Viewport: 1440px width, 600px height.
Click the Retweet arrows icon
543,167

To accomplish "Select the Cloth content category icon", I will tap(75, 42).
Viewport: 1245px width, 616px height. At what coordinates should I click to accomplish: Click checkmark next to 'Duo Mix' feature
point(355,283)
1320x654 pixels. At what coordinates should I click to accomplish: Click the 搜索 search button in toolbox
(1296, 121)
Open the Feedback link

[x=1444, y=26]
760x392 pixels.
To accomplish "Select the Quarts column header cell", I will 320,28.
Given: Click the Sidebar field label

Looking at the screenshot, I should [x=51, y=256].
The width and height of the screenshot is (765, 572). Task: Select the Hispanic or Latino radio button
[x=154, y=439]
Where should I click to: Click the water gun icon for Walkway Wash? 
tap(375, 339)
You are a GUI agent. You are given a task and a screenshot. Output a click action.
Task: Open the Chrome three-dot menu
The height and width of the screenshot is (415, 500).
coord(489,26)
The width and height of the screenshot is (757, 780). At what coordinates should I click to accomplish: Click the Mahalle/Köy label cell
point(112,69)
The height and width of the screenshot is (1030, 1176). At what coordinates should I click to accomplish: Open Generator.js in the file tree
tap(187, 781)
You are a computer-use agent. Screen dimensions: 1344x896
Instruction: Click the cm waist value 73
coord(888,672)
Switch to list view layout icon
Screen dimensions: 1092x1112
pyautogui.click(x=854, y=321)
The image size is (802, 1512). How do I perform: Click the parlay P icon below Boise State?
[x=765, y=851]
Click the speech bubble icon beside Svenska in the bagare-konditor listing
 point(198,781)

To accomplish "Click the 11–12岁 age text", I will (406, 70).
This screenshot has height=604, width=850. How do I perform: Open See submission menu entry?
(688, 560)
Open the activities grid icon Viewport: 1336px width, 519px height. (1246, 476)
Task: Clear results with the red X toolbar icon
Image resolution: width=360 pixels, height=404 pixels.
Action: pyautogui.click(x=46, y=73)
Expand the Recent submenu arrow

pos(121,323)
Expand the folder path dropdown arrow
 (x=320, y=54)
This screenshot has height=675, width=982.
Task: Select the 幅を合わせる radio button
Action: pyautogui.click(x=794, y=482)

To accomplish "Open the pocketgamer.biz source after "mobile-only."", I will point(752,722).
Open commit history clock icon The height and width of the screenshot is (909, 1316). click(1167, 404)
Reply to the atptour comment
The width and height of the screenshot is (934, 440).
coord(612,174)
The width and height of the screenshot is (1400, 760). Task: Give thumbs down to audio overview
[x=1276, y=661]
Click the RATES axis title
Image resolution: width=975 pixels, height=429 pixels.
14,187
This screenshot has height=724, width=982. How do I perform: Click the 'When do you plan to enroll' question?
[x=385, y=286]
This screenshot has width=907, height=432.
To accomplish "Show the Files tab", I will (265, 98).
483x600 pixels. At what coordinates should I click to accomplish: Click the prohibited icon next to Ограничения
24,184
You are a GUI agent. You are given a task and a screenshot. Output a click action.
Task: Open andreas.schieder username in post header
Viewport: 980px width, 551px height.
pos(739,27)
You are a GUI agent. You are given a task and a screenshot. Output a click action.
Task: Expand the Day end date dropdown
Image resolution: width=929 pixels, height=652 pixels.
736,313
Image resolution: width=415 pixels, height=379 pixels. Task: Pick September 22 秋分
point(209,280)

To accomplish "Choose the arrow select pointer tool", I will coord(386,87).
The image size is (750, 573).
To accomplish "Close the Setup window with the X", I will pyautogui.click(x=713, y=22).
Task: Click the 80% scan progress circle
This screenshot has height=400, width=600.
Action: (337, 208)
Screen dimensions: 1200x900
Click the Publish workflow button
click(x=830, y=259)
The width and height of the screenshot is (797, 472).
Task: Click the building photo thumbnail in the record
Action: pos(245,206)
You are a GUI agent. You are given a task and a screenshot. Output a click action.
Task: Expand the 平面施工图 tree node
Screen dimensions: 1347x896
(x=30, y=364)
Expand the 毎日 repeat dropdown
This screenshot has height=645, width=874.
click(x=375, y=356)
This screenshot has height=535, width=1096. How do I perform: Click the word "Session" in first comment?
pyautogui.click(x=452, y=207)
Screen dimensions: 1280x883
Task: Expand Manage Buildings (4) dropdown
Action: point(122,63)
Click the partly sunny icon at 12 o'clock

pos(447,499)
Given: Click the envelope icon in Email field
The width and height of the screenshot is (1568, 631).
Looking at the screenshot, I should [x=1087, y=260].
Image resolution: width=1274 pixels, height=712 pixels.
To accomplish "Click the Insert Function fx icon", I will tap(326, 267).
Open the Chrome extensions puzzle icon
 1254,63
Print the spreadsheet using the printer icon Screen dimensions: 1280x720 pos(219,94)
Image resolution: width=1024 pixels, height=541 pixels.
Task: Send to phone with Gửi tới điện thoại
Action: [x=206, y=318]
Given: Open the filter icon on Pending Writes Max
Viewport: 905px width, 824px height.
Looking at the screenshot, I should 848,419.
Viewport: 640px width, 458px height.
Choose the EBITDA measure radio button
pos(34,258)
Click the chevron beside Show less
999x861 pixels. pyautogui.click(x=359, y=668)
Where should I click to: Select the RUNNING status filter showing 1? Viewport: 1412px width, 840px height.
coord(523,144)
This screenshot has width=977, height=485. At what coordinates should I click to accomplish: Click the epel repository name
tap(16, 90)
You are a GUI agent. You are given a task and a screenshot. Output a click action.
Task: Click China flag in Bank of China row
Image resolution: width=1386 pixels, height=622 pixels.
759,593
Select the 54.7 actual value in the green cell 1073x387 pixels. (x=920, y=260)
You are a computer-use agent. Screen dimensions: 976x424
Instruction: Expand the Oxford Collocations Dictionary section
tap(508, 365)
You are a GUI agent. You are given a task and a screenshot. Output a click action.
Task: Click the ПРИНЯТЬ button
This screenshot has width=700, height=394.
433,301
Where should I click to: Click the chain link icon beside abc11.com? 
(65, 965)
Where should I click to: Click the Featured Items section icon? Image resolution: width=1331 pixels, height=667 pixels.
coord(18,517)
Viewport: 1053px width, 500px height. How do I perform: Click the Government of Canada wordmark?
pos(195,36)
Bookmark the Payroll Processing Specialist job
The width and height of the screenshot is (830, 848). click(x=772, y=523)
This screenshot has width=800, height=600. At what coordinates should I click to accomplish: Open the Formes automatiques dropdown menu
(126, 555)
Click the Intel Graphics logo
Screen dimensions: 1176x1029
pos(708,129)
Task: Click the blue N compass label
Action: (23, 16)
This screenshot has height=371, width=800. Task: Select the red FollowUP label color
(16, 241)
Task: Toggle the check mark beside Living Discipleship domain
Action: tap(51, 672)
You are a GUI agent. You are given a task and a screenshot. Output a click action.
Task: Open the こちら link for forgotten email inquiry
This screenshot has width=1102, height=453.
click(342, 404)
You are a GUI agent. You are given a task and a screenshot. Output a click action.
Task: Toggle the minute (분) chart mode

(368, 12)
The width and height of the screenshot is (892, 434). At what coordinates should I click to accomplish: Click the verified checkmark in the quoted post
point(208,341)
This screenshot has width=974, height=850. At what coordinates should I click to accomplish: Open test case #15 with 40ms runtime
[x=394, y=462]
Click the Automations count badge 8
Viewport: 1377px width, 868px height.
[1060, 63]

▬▬▬▬▬▬

■ Work order ■
Output all records exactly, with nothing added or dropped.

■ Task solution ■
Viewport: 1440px width, 600px height.
Click the Retweet arrows icon
543,167

To accomplish "Select the Cloth content category icon", I will tap(75, 42).
Viewport: 1245px width, 616px height. At what coordinates should I click to accomplish: Click checkmark next to 'Duo Mix' feature
point(355,283)
1320x654 pixels. At what coordinates should I click to accomplish: Click the 搜索 search button in toolbox
(1296, 121)
Open the Feedback link

[x=1444, y=26]
760x392 pixels.
To accomplish "Select the Quarts column header cell", I will 320,28.
Given: Click the Sidebar field label

Looking at the screenshot, I should [x=51, y=256].
The width and height of the screenshot is (765, 572). Task: Select the Hispanic or Latino radio button
[x=154, y=439]
Where should I click to: Click the water gun icon for Walkway Wash? 
tap(375, 339)
You are a GUI agent. You are given a task and a screenshot. Output a click action.
Task: Open the Chrome three-dot menu
The height and width of the screenshot is (415, 500).
coord(489,26)
The width and height of the screenshot is (757, 780). At what coordinates should I click to accomplish: Click the Mahalle/Köy label cell
point(112,69)
The height and width of the screenshot is (1030, 1176). At what coordinates should I click to accomplish: Open Generator.js in the file tree
tap(187, 781)
You are a computer-use agent. Screen dimensions: 1344x896
Instruction: Click the cm waist value 73
coord(888,672)
Switch to list view layout icon
Screen dimensions: 1092x1112
pyautogui.click(x=854, y=321)
The image size is (802, 1512). How do I perform: Click the parlay P icon below Boise State?
[x=765, y=851]
Click the speech bubble icon beside Svenska in the bagare-konditor listing
 point(198,781)

To accomplish "Click the 11–12岁 age text", I will (406, 70).
This screenshot has height=604, width=850. How do I perform: Open See submission menu entry?
(688, 560)
Open the activities grid icon Viewport: 1336px width, 519px height. (1246, 476)
Task: Clear results with the red X toolbar icon
Image resolution: width=360 pixels, height=404 pixels.
Action: pyautogui.click(x=46, y=73)
Expand the Recent submenu arrow

pos(121,323)
Expand the folder path dropdown arrow
 (x=320, y=54)
This screenshot has height=675, width=982.
Task: Select the 幅を合わせる radio button
Action: pyautogui.click(x=794, y=482)

To accomplish "Open the pocketgamer.biz source after "mobile-only."", I will point(752,722).
Open commit history clock icon The height and width of the screenshot is (909, 1316). click(1167, 404)
Reply to the atptour comment
The width and height of the screenshot is (934, 440).
coord(612,174)
The width and height of the screenshot is (1400, 760). Task: Give thumbs down to audio overview
[x=1276, y=661]
Click the RATES axis title
Image resolution: width=975 pixels, height=429 pixels.
14,187
This screenshot has height=724, width=982. How do I perform: Click the 'When do you plan to enroll' question?
[x=385, y=286]
This screenshot has width=907, height=432.
To accomplish "Show the Files tab", I will (265, 98).
483x600 pixels. At what coordinates should I click to accomplish: Click the prohibited icon next to Ограничения
24,184
You are a GUI agent. You are given a task and a screenshot. Output a click action.
Task: Open andreas.schieder username in post header
Viewport: 980px width, 551px height.
pos(739,27)
You are a GUI agent. You are given a task and a screenshot. Output a click action.
Task: Expand the Day end date dropdown
Image resolution: width=929 pixels, height=652 pixels.
736,313
Image resolution: width=415 pixels, height=379 pixels. Task: Pick September 22 秋分
point(209,280)

To accomplish "Choose the arrow select pointer tool", I will coord(386,87).
The image size is (750, 573).
To accomplish "Close the Setup window with the X", I will pyautogui.click(x=713, y=22).
Task: Click the 80% scan progress circle
This screenshot has height=400, width=600.
Action: (337, 208)
Screen dimensions: 1200x900
Click the Publish workflow button
click(x=830, y=259)
The width and height of the screenshot is (797, 472).
Task: Click the building photo thumbnail in the record
Action: pos(245,206)
You are a GUI agent. You are given a task and a screenshot. Output a click action.
Task: Expand the 平面施工图 tree node
Screen dimensions: 1347x896
(x=30, y=364)
Expand the 毎日 repeat dropdown
This screenshot has height=645, width=874.
click(x=375, y=356)
This screenshot has height=535, width=1096. How do I perform: Click the word "Session" in first comment?
pyautogui.click(x=452, y=207)
Screen dimensions: 1280x883
Task: Expand Manage Buildings (4) dropdown
Action: point(122,63)
Click the partly sunny icon at 12 o'clock

pos(447,499)
Given: Click the envelope icon in Email field
The width and height of the screenshot is (1568, 631).
Looking at the screenshot, I should [x=1087, y=260].
Image resolution: width=1274 pixels, height=712 pixels.
To accomplish "Click the Insert Function fx icon", I will tap(326, 267).
Open the Chrome extensions puzzle icon
 1254,63
Print the spreadsheet using the printer icon Screen dimensions: 1280x720 pos(219,94)
Image resolution: width=1024 pixels, height=541 pixels.
Task: Send to phone with Gửi tới điện thoại
Action: [x=206, y=318]
Given: Open the filter icon on Pending Writes Max
Viewport: 905px width, 824px height.
Looking at the screenshot, I should 848,419.
Viewport: 640px width, 458px height.
Choose the EBITDA measure radio button
pos(34,258)
Click the chevron beside Show less
999x861 pixels. pyautogui.click(x=359, y=668)
Where should I click to: Select the RUNNING status filter showing 1? Viewport: 1412px width, 840px height.
coord(523,144)
This screenshot has width=977, height=485. At what coordinates should I click to accomplish: Click the epel repository name
tap(16, 90)
You are a GUI agent. You are given a task and a screenshot. Output a click action.
Task: Click China flag in Bank of China row
Image resolution: width=1386 pixels, height=622 pixels.
759,593
Select the 54.7 actual value in the green cell 1073x387 pixels. (x=920, y=260)
You are a computer-use agent. Screen dimensions: 976x424
Instruction: Expand the Oxford Collocations Dictionary section
tap(508, 365)
You are a GUI agent. You are given a task and a screenshot. Output a click action.
Task: Click the ПРИНЯТЬ button
This screenshot has width=700, height=394.
433,301
Where should I click to: Click the chain link icon beside abc11.com? 
(65, 965)
Where should I click to: Click the Featured Items section icon? Image resolution: width=1331 pixels, height=667 pixels.
coord(18,517)
Viewport: 1053px width, 500px height. How do I perform: Click the Government of Canada wordmark?
pos(195,36)
Bookmark the Payroll Processing Specialist job
The width and height of the screenshot is (830, 848). click(x=772, y=523)
This screenshot has width=800, height=600. At what coordinates should I click to accomplish: Open the Formes automatiques dropdown menu
(126, 555)
Click the Intel Graphics logo
Screen dimensions: 1176x1029
pos(708,129)
Task: Click the blue N compass label
Action: (23, 16)
This screenshot has height=371, width=800. Task: Select the red FollowUP label color
(16, 241)
Task: Toggle the check mark beside Living Discipleship domain
Action: tap(51, 672)
You are a GUI agent. You are given a task and a screenshot. Output a click action.
Task: Open the こちら link for forgotten email inquiry
This screenshot has width=1102, height=453.
click(342, 404)
You are a GUI agent. You are given a task and a screenshot. Output a click action.
Task: Toggle the minute (분) chart mode

(368, 12)
The width and height of the screenshot is (892, 434). At what coordinates should I click to accomplish: Click the verified checkmark in the quoted post
point(208,341)
This screenshot has width=974, height=850. At what coordinates should I click to accomplish: Open test case #15 with 40ms runtime
[x=394, y=462]
Click the Automations count badge 8
Viewport: 1377px width, 868px height.
[1060, 63]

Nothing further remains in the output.